Un problema frequente nell’ascoltare è che, mentre l’altro parla, noi ricordiamo qualcos’altro che ha da vedere con ciò che egli ci sta raccontando, e siamo tutti presi dal dire “la nostra” alla prima pausa. Avvengono allora certe conversazioni magari animate, nelle quali gli uni tolgono la parola agli altri, ma nelle quali si ascolta poco.
Altre volte il problema è che la conversazione non nasce in modo spontaneo e bisogna impegnarsi a cercarla, con intelligenza. In questi casi, bisogna evitare la presunzione, ovvero la tendenza a mostrare continuamente il nostro acume o le nostre conoscenze; al contrario, conviene mostrarsi disponibili e ricettivi, desiderosi di imparare dagli altri, così da ampliare ogni giorno il nostro ventaglio di interessi. In tal modo ascolteremo con attenzione cose che forse in un primo tempo non ci interessano troppo, senza che questo sia mostra di ipocrisia daparte nostra: spesso è uno sforzo sincero per andare oltre il proprio criterio, per gradire e imparare.

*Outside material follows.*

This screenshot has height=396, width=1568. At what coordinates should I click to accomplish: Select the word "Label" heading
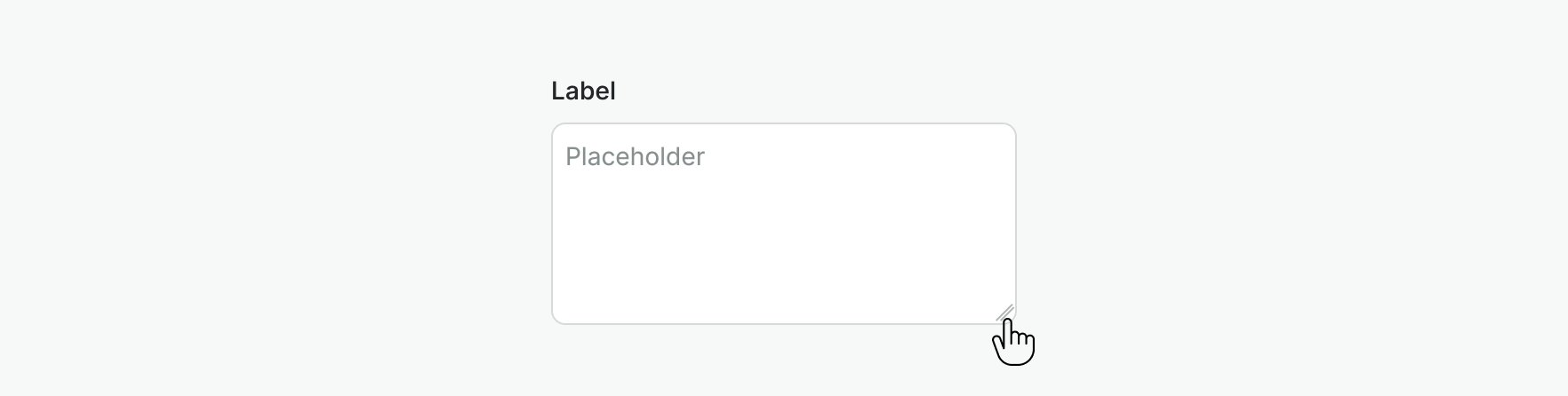click(x=583, y=91)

Per saper conversare occorre coniugare l’audacia con la prudenza, l’interesse con la discrezione, il rischio con l’opportunità. È necessario non cadere nella leggerezza, essere disposti a correggere alcune parole precipitose o importune che forse ci sono sfuggite, o un’affermazione piuttosto recisa che avremmo dovuto ponderare meglio. In ogni caso, le buone conversazioni lasciano sempre una traccia: poi vengono nuovamente alla memoria le idee, gli argomenti sostenuti dagli uni e dagli altri, sorgono nuove intuizioni e nasce il desiderio di continuare questo scambio.
Quando guardiamo agli altri con affetto, spesso sentiamo di poterli aiutare con un consiglio da amico; gli diremo con fiducia ciò che altri forse avranno notato ma non hanno avuto la lealtà di dire. Soltanto questo fondamento, la carità, fa sì che la correzione o la critica sia veramente utile e costruttiva.

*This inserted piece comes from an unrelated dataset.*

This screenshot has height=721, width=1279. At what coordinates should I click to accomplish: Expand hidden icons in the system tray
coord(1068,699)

La chiave della nostra capacità di far cambiare gli altri dipende in qualche modo dalla nostra capacità di cambiare noi stessi. Quando si è consapevoli di quanto costa migliorare, di quanto sia difficile, e nello stesso tempo quanto sia importante e liberatorio, allora è più facile osservare gli altri con una certa obiettività e aiutarli davvero. Chi sa dire con chiarezza le cose a se stesso, sa come e quando dirle agli altri, ed è anche capace di ascoltarli con una disposizione positiva.
L’apertura verso gli altri è collegata ai nostri progressi in un obiettivo che ci occuperà tutta la vita: riconoscere il volto della superbia e lottare per essere più umili. La superbia si nasconde nelle fessure più impensabili dei nostri rapporti con gli altri. Se ci si mostrasse apertamente, il suo aspetto ci apparirebbe ripugnante, e perciò una delle sue strategie più abituali è quella di nascondere il volto, di mascherarsi. Di solito la superbia suole nascondersi in un’altra attività apparentemente positiva, che contamina in modo sottile. Dopo, quando diventa forte, crescono le sue manifestazioni più semplici e primarie, proprie di una personalità immatura: la suscettibilità malaticcia, il continuo parlare di se stesso, la vanità e la ricercatezza nei gesti e nel modo di parlare, gli atteggiamenti prepotenti o boriosi, insieme alla completa scomparsa della capacità di accorgersi della propria debolezza.
Certe volte la superbia si maschera da sapienza, da ciò che potremmo chiamare una superbia intellettuale che prende le apparenze del rigore. Altre volte si nasconde dietro un appassionante desiderio di fare giustizia o di difendere la verità, quando nel fondo esiste soprattutto un sentimento di rivalsa o una travolgente ortodossia altezzosa: una voglia di precisare tutto, di giudicare tutto. Sono atteggiamenti che, invece di essere a servizio della verità, si servono di essa – di una parvenza di essa – per alimentare la smania di stare al di sopra degli altri.